Por otro lado, las diferencias entre las personalidades de ambos compositores
eran grandes: mientras el primero buscaba el gran público, obtuvo grandes
cantidades de dinero por su música y era un estimable viajero, el segundo huía
de las multitudes y prefería una vida más tranquila en el hogar familiar. Así,
de su forma de ser se traslucen músicas diametralmente opuestas en estilo. La
primera más amable y grandilocuente; la segunda más íntima y grave. En La pequeña crónica de Ana Magdalena Bach
puede conocerse de una forma cercana la personalidad y música de este segundo.
Una lectura muy recomendable e interesante, por el punto de vista escogido para
su narración; y es que este libro se encuentra escrito en primera persona, como
si fuese la esposa del músico quien lo hubiese concebido. Aunque durante mucho
tiempo se consideró de autoría anónima (dudándose de que la autora fuese la
propia Ana Magdalena), actualmente sabemos que su autora fue Esther Meynell y
que lo escribió no en la época de Bach, sino en 1925. De la misma forma que
Zweig, con Meynell asistimos a una descripción precisa del entorno del músico,
tanto que es como si respirásemos el mismo aire que respiraron Bach, su mujer y
sus hijos en la casa familiar.
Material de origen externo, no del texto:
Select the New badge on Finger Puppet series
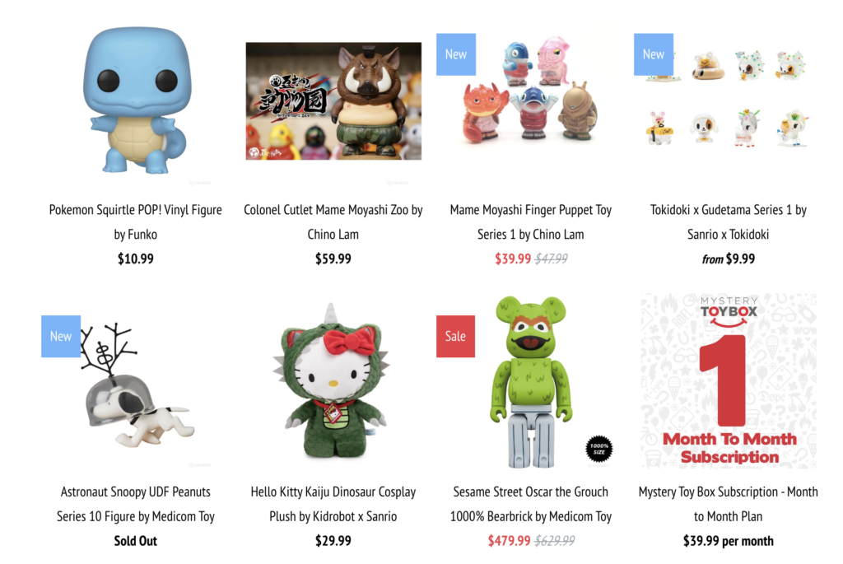click(x=456, y=54)
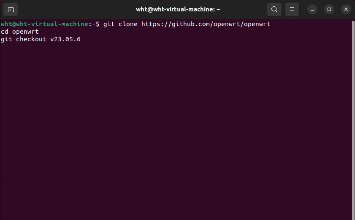The height and width of the screenshot is (220, 355).
Task: Open a new terminal tab
Action: coord(11,9)
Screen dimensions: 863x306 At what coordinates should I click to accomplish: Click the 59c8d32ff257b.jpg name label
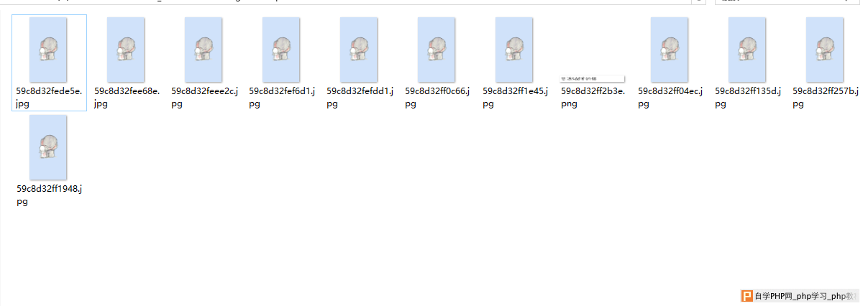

El cariño y admiración de Ana Magdalena por su
marido se trasluce cuando rememora su figura. Un compositor que perdió la vista
con su oficio, escribiendo multitud de partituras que en gran parte se
perdieron, y que milagrosamente recuperó (también en parte) ochenta años
después otro músico, Felix Mendelssohn, tras descubrir que estaban siendo
utilizadas como envoltorio para carne en una carnicería en Leipzig. Una de
ellas sería, por ejemplo, la Pasión según
San Mateo, ensangrentada bajo el alimento. Así lo relata Pere Portabella en
su film El silencio antes de Bach (2007).
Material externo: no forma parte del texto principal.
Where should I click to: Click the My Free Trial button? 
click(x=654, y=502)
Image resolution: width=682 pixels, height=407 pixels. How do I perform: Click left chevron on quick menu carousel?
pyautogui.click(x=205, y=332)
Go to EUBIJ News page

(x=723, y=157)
Bach será el autor de otro oratorio, este sí
pensado para la Navidad, y que igualmente se interpreta en esas fechas
anunciadas por el calendario de Adviento. El Oratorio de Navidad lo compone Bach en 1734 (previamente al de
Haendel). Sus partes incluyen el nacimiento de Jesucristo, el aviso a los
pastores y su adoración, así como el viaje y adoración de los Reyes Magos o la
huída a Egipto. Llama la atención cómo obras destinadas al recogimiento
religioso han trascendido posteriormente los propios muros eclesiásticos para
ser interpretadas en salas de concierto o reproducidas en tocadiscos, aparatos
para CD, DVD o a través de programas de ordenador o aparatos reproductores
portátiles de música digital. ¡Quién podría decirle a Haendel que su Música acuática, pensada para ser tocada
por un conjunto de cincuenta músicos en una barcaza que acompañaría a otra
donde navegaba el rey Jorge I por el río Támesis, sería registrada y escuchada
infinitas veces en cualquier lugar y momento por quien así lo deseara! Y, lo
que es más importante: ¡quién le diría a él y a Bach que su música continuaría
viva más de trescientos años después!